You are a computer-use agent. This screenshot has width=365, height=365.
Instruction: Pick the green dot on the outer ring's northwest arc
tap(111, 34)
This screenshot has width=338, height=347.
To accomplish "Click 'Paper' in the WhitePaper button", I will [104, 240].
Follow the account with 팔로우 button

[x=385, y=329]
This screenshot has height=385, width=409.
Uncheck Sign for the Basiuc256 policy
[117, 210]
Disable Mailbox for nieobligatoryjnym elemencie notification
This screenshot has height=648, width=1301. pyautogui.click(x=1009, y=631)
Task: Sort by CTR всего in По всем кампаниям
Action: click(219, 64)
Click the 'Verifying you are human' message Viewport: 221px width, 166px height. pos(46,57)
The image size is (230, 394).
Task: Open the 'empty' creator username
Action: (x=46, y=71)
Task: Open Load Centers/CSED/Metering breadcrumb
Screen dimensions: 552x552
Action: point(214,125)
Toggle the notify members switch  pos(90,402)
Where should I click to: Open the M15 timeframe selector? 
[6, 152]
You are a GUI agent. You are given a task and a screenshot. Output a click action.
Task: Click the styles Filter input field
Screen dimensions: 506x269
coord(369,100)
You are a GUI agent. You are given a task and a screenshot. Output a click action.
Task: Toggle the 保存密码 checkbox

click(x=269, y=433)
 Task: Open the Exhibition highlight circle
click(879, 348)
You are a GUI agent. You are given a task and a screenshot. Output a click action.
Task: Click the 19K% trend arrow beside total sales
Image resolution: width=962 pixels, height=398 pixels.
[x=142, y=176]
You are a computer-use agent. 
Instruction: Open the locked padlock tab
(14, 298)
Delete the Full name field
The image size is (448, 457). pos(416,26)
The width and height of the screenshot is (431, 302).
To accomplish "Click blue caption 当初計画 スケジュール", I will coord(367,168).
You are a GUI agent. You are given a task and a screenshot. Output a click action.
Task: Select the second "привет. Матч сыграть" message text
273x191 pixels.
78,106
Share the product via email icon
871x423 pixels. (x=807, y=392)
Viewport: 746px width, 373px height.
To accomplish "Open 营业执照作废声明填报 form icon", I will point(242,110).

━━━━━━━━━━━━━━━━━━━━━━━━━━━━━━

* Exercise goal: Repeat the data in full. Alter nothing.

* Output of the task:
You are a computer-use agent. This screenshot has width=365, height=365.
Instruction: Pick the green dot on the outer ring's northwest arc
tap(111, 34)
This screenshot has width=338, height=347.
To accomplish "Click 'Paper' in the WhitePaper button", I will [104, 240].
Follow the account with 팔로우 button

[x=385, y=329]
This screenshot has height=385, width=409.
Uncheck Sign for the Basiuc256 policy
[117, 210]
Disable Mailbox for nieobligatoryjnym elemencie notification
This screenshot has height=648, width=1301. pyautogui.click(x=1009, y=631)
Task: Sort by CTR всего in По всем кампаниям
Action: click(219, 64)
Click the 'Verifying you are human' message Viewport: 221px width, 166px height. pos(46,57)
The image size is (230, 394).
Task: Open the 'empty' creator username
Action: (x=46, y=71)
Task: Open Load Centers/CSED/Metering breadcrumb
Screen dimensions: 552x552
Action: point(214,125)
Toggle the notify members switch  pos(90,402)
Where should I click to: Open the M15 timeframe selector? 
[6, 152]
You are a GUI agent. You are given a task and a screenshot. Output a click action.
Task: Click the styles Filter input field
Screen dimensions: 506x269
coord(369,100)
You are a GUI agent. You are given a task and a screenshot. Output a click action.
Task: Toggle the 保存密码 checkbox

click(x=269, y=433)
 Task: Open the Exhibition highlight circle
click(879, 348)
You are a GUI agent. You are given a task and a screenshot. Output a click action.
Task: Click the 19K% trend arrow beside total sales
Image resolution: width=962 pixels, height=398 pixels.
[x=142, y=176]
You are a computer-use agent. 
Instruction: Open the locked padlock tab
(14, 298)
Delete the Full name field
The image size is (448, 457). pos(416,26)
The width and height of the screenshot is (431, 302).
To accomplish "Click blue caption 当初計画 スケジュール", I will coord(367,168).
You are a GUI agent. You are given a task and a screenshot. Output a click action.
Task: Select the second "привет. Матч сыграть" message text
273x191 pixels.
78,106
Share the product via email icon
871x423 pixels. (x=807, y=392)
Viewport: 746px width, 373px height.
To accomplish "Open 营业执照作废声明填报 form icon", I will point(242,110).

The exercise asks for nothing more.